The oldest archeological site of this period is located on both sides of the Bistrik channel, between the villages of Batković and Ostojićevo and it consists of four smaller sites which date from the period of the 7th to the 12th century. At Jazbina and Oraščić, remains were found of a settlement with half-buried huts, but the most significant discovery was a complex of metallurgical workshop at Čelopek where iron was melted in the 8th century and iron tools were manufactured. The oldest religious building, the Tavna Monastery, was built in the Middle Ages. The region was incorporated into the Bosnian banate during the reign of Stephen Kotromanić. At this time the village Bistrik was called Bistrica and it was the center of the parish, which covered the entire territory of present-day city of Bijeljina.

The first documented mention of the name Bijeljina occurred in 1446. The city fully fell to the Ottomans in 1530. Following the Great Turkish War, it was incorporated into Austrian possession. Upon the conclusion of the Treaty of Passarowitz in 1718, Bijeljina was to be transferred to the Habsburg monarchy. It was retaken by the Ottomans in 1739. Many of the settlements were decimated as a result of unsuccessful Serb rebellions against the occupation.

Austro-Hungarian rule in Bosnia and Herzegovina rule lasted from 1878 until 1918. The name Bijeljina was only used after 1918 and World War I. During Austro-Hungarian rule, the town had the name Bjelina and, before that, Belina or Bilina.

===Modern history===
In 1838, the first confessional elementary school was opened. A modern school building was built in 1902. In this school Jovan Dučić, famous Herzegovinian Serb poet, writer and diplomat, worked between 1893 and 1895.

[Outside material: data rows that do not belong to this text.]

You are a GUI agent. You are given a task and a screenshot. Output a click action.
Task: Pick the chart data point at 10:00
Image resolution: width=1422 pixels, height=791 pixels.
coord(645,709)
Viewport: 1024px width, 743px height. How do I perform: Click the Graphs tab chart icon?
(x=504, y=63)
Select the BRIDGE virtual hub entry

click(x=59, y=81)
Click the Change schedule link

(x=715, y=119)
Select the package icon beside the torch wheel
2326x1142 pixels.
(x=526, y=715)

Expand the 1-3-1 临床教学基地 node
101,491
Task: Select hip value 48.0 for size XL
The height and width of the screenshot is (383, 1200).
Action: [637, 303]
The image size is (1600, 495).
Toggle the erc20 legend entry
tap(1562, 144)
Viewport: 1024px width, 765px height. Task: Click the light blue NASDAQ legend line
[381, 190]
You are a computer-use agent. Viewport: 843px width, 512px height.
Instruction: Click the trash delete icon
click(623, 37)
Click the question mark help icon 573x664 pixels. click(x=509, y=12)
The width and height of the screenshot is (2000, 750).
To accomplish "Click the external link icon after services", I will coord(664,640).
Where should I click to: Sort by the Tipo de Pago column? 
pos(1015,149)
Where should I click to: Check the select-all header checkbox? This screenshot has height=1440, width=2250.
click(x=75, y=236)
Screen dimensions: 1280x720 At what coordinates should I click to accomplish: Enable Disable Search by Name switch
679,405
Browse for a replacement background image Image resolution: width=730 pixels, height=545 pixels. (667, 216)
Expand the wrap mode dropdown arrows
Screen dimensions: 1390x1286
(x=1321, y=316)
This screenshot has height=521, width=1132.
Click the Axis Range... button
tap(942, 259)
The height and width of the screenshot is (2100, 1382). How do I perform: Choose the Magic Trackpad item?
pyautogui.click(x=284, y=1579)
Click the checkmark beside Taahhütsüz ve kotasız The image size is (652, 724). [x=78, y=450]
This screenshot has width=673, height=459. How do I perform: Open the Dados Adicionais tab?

In front of City Hall is a statue of King Peter I of Serbia, who ruled the Kingdom of Serbia between 1903 and 1918. During the Second World War, the Ustaša removed it. After World War II, the communist government refused to return the monument. The first non-communist local government returned the monument in the early 1990s.

====Bosnian War====

In September 1991, Bosnian Serbs proclaimed a Serbian Autonomous Oblast with Bijeljina as its capital. In March 1992, the Bosnian referendum on independence was passed with overwhelming support from Bosniaks and Bosnian Croats. Local Bosniak Patriotic League had been established in response to the Bosnian Serb proclamation and started the clashes. On 1–2 April, the SDG and the JNA overtook Bijeljina with little resistance; A massacre was carried out and involved the killing of at least 48 civilians by Serb paramilitary groups. The majority of those killed were Bosniaks (or Bosnian Muslims). The dead included members of other ethnicities, such as Serbs deemed unloyal by the local authorities.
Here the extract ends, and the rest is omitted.